The 1998 Games suffered from bad logistics and worse circumstances. With Japan across the Pacific Ocean and the International Date Line, 9 a.m. Wednesday in Nagano was 8 p.m. Tuesday in New York. To make it worse, CBS showed much of the play at midnight in the U.S. Then the U.S. team failed to make it to the medal round. The ratings peaked at 4.9 for a weekend game between the United States and Canada. But the gold-medal game between Russia and the Czech Republic drew a 3.2.

This winter, 30 of the 32 hockey games will be televised live. Most will be on CNBC and some will be shown by MSNBC. Men’s hockey will air on NBC six times, including prime-time games on Friday, Feb. 15, and Wednesday, Feb. 20. The gold-medal game will be shown in the 11:30 a.m.-3 p.m. (Pacific time) block on Sunday, Feb. 24.

Salt Lake City’s proximity means less travel time and minimal jet lag.
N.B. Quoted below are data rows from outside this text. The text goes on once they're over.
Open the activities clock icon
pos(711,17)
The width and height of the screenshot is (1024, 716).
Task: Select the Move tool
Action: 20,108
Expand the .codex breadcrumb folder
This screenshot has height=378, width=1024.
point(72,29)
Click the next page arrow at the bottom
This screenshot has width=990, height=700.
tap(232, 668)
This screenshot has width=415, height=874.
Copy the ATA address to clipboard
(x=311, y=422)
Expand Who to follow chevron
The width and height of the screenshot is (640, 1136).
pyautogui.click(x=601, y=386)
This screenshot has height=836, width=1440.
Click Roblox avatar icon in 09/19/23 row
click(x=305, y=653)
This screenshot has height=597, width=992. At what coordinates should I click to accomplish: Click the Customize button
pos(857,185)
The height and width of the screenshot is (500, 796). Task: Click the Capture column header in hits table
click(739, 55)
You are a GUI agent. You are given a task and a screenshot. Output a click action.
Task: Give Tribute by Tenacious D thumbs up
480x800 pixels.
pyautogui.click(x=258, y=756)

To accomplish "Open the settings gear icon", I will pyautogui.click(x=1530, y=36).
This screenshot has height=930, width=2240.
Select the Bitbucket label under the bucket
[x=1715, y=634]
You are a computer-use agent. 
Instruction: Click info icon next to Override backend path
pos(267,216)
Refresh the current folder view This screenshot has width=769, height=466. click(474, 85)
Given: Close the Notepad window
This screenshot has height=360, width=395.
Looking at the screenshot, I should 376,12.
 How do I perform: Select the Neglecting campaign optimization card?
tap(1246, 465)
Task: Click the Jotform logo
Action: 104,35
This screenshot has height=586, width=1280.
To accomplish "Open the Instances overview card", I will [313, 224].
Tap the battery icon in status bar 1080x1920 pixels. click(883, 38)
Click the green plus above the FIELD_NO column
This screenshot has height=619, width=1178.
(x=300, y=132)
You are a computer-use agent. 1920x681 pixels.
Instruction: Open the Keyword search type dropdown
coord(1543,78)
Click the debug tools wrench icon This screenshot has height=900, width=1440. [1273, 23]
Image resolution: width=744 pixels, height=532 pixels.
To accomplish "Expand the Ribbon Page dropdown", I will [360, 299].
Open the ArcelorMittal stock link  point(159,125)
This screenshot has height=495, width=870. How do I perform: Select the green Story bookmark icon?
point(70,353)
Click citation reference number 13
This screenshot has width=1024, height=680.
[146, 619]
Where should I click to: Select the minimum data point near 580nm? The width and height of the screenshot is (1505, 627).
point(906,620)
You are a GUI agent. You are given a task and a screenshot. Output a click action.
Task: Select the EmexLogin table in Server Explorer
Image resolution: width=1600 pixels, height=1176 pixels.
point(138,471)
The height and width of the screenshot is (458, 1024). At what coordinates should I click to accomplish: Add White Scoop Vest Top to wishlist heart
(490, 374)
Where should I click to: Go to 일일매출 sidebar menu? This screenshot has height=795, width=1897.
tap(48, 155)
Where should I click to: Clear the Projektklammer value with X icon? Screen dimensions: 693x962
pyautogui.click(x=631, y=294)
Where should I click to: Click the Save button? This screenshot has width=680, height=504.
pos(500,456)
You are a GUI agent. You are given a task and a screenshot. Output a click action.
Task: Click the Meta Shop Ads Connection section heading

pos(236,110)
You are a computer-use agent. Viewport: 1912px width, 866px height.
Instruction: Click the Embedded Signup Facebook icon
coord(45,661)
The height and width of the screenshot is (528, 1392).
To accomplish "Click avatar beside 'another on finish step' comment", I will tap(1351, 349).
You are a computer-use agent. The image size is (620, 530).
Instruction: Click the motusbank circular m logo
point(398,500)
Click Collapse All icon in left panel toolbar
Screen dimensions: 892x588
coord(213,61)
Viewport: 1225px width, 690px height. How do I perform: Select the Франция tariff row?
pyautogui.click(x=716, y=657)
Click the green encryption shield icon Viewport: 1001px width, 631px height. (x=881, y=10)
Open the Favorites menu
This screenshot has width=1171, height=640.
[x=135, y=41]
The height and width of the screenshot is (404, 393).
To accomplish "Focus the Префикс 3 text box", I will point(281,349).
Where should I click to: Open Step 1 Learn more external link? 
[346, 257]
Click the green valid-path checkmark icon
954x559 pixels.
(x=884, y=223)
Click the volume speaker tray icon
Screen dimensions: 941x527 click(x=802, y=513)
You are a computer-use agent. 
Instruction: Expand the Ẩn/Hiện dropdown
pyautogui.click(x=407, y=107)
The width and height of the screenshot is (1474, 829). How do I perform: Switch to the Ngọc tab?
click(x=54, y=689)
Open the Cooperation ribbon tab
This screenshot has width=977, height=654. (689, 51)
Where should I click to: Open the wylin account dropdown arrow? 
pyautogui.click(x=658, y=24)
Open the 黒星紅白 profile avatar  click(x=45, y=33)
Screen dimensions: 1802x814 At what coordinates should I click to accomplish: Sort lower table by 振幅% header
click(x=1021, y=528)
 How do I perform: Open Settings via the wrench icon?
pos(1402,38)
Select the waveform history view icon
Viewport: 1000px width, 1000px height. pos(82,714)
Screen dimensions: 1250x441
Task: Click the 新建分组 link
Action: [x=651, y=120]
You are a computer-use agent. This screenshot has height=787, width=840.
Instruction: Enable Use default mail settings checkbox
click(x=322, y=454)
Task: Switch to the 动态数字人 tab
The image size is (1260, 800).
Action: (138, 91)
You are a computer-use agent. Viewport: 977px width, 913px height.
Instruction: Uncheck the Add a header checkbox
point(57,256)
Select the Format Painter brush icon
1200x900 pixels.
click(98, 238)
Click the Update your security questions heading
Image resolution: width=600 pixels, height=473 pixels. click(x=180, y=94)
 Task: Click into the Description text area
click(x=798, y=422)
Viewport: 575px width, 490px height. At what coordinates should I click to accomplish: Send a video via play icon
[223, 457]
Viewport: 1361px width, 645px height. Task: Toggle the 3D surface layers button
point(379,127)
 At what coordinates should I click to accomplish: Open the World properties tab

Thus the midseason break was cut from 17 days to 12. Players apparently have less problem with the Olympic break than they do with the All-Star break, which many see as another interruption and time commitment in a busy season. They would rather have that time to rest. The league, of course, doesn’t agree with that view.

Referring to it as “part of the fabric of our season,” Daly said, “If we weren’t having an All-Star game, we would not be taking a break in our season. It’s not like they’d get the four days off. They’d be playing regular-season games.”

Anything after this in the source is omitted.